SiC-modules represent a very suitable and common solution for full bridges in the above-mentioned DC-DC power conversion stages with powers above 15 kW. Higher frequencies help reduce the size of the transformer and inductor, thereby reducing the overall solution size.

Figure 6. Full-bridge phase-shifted ZVT converter

Variants of topology

Several variations of the discussed topologies exist, bringing additional advantages and trade-offs. Figure 16 shows a common alternative to a full-bridge LLC converter for fast EV charging. In phase shifting, the switching is below half the input voltage, and devices with cut-off voltages of 600 V and 650 V are used. 650 V SiC MOSFETs, 650 V SuperFET 3 fast recovery (FR) MOSFETs and 650 V FS4 IGBTs will help address different system requirements. Likewise, the diodes and rectifiers used for the primary terminal require a blocking voltage rating of 650 V. These 3-level architecture allows for single-pole switching, which helps reduce peak current and current ripple, which results in smaller transformers. One of the main disadvantages of this topology is that the control algorithm requires an additional level of complexity compared to the Level 2 version with fewer power switches. Dual active bridges as well as dual active bridges can be easily paralleled or stacked on the primary and secondary sides to best match the current and voltage needs of fast EV chargers.
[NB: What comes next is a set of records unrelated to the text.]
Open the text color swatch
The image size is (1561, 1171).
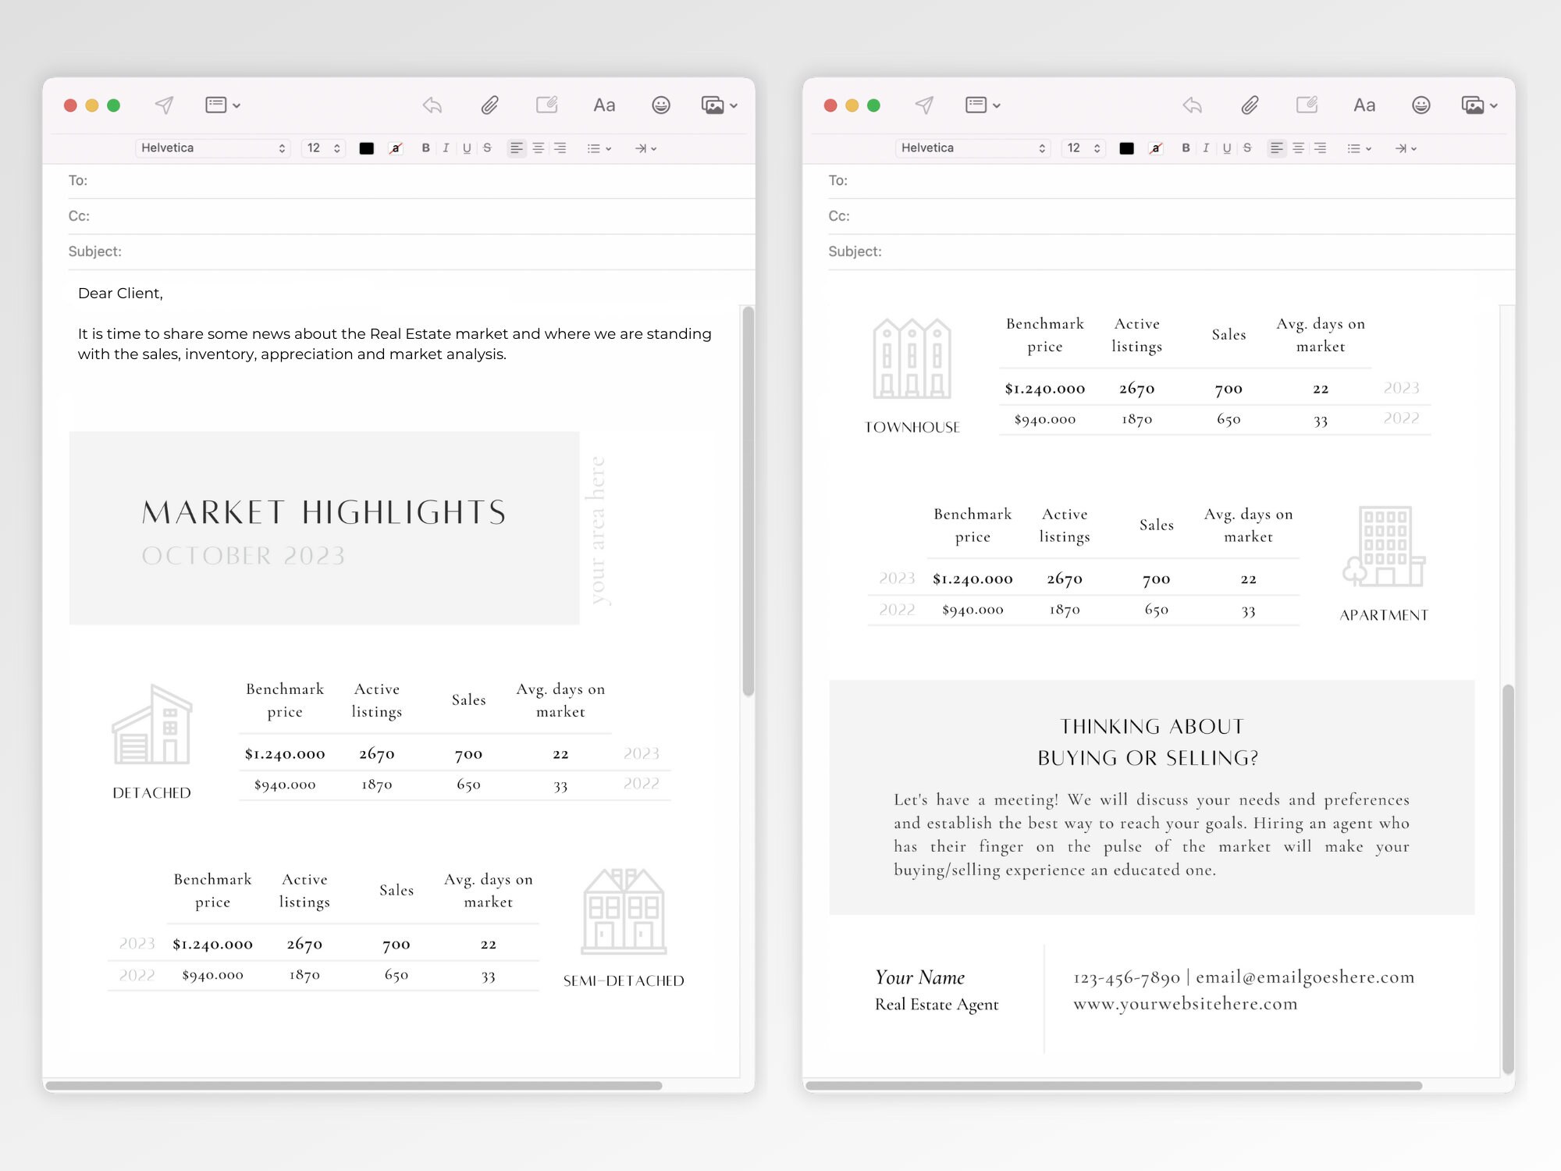coord(366,148)
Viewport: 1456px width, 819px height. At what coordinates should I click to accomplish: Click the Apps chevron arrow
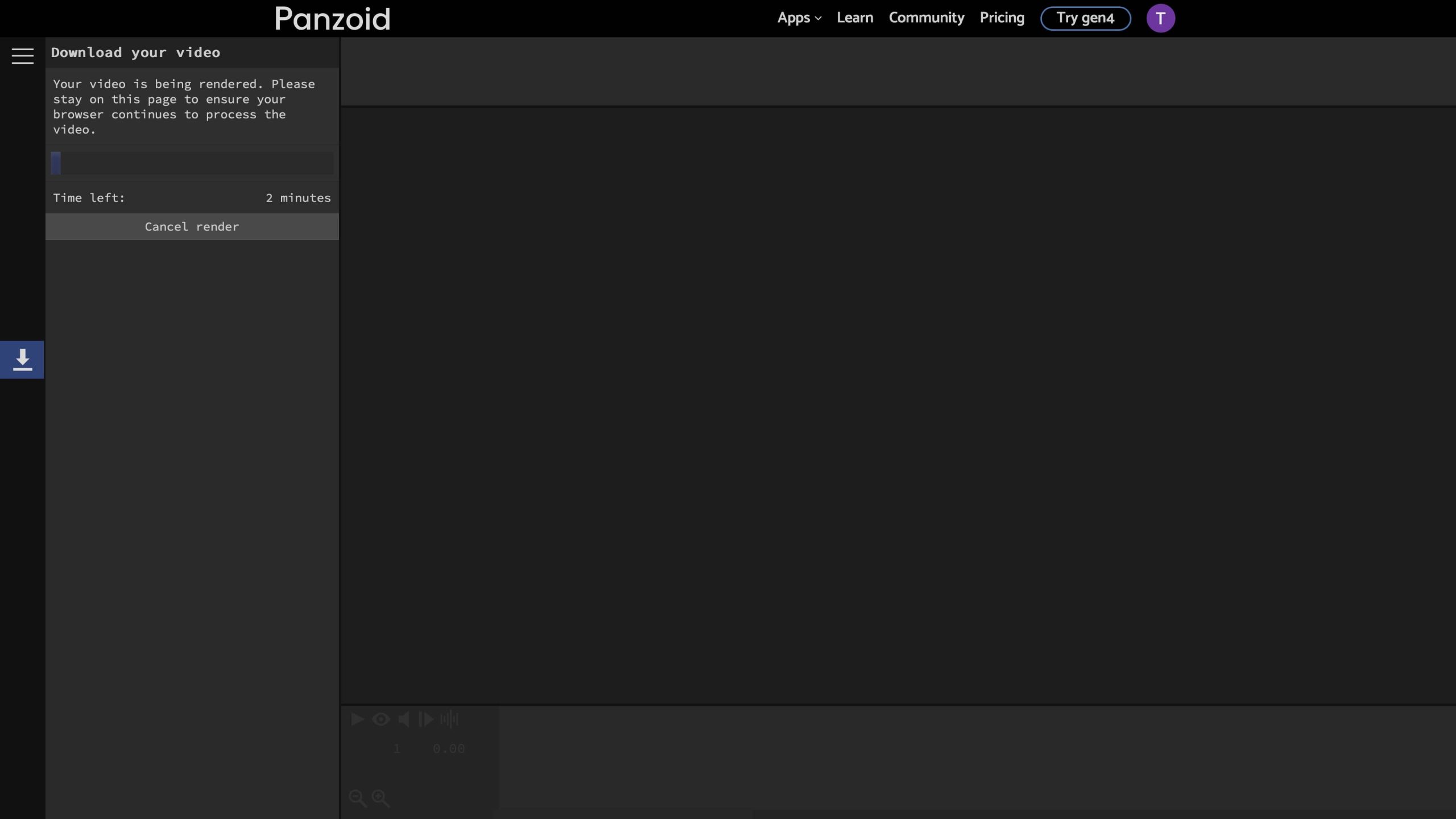818,19
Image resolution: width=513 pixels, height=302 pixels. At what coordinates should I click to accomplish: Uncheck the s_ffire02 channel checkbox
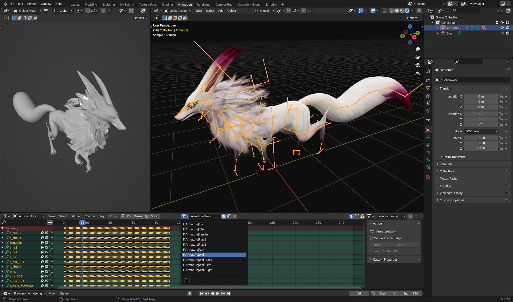47,233
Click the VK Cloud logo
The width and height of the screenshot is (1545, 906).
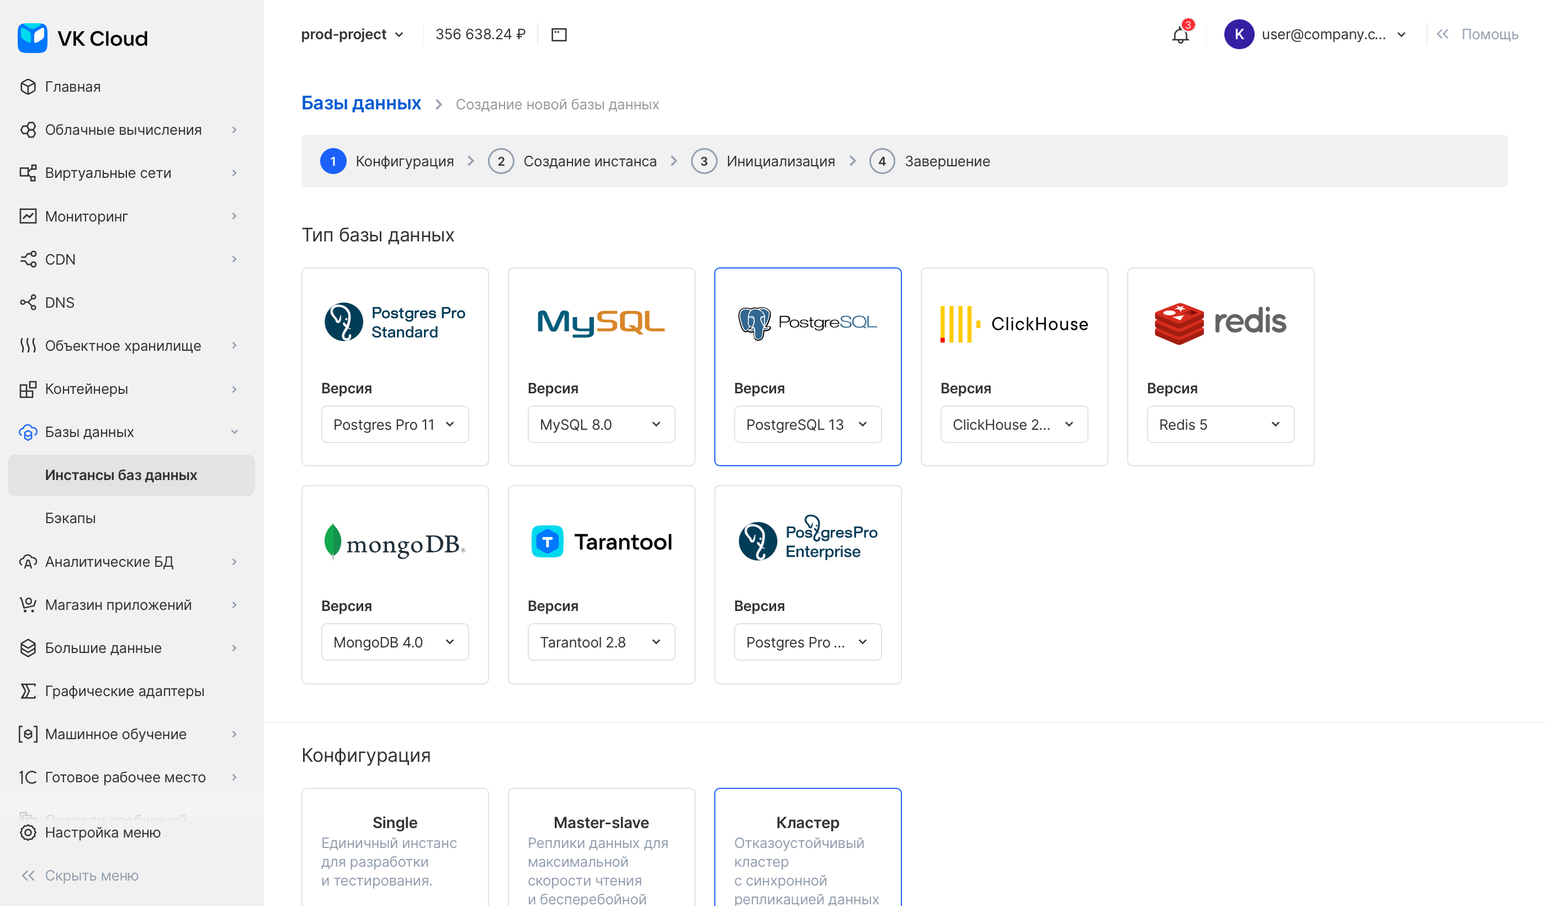pos(83,38)
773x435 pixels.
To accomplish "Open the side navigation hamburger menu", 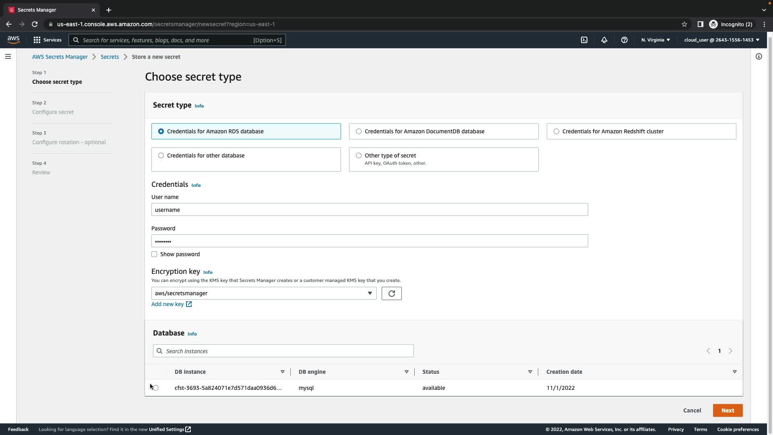I will coord(8,56).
Figure 7.3-Stage Full-Bridge LLC Converter - This variant is stacked on the primary side (only half the input voltage is applied to each transformer) and in parallel on the secondary side

Secondary side rectification

Regarding secondary-side rectification, as shown in Figure 8, there are several solutions possible, and they can all use different topologies. For cell levels and full-bridge rectification at 400 V and 800 V, SiC Schottky diodes at 650 V and 1200 V are often unique cost-effective solutions. Due to their zero reverse recovery characteristics, these devices greatly enhance rectification performance and energy efficiency, significantly reducing losses and rectification stage complexity compared to silicon-based alternatives. Silicon-based diodes, such as Hyperfast, UltraFast and Stealth, can be used as alternatives for very limited cost projects, but at the expense of performance and added complexity. Solutions using center-tapped rectification (Figure 6) are not convenient for high-voltage output rectification stages. Unlike full-bridge rectification, in which the diode's standard reverse voltage is equal to the output voltage, in a center-tapped configuration the diode is subjected to twice this value. Conventional full-bridge phase-shifted converters (inductor on the secondary side), as explained, require higher breakdown voltage diodes in both rectification methods (full-bridge or center-tapped rectification). To overcome the need for 1200 V or 1700 V rated diodes in conventional full-bridge phase-shift converters, several outputs will be connected in series.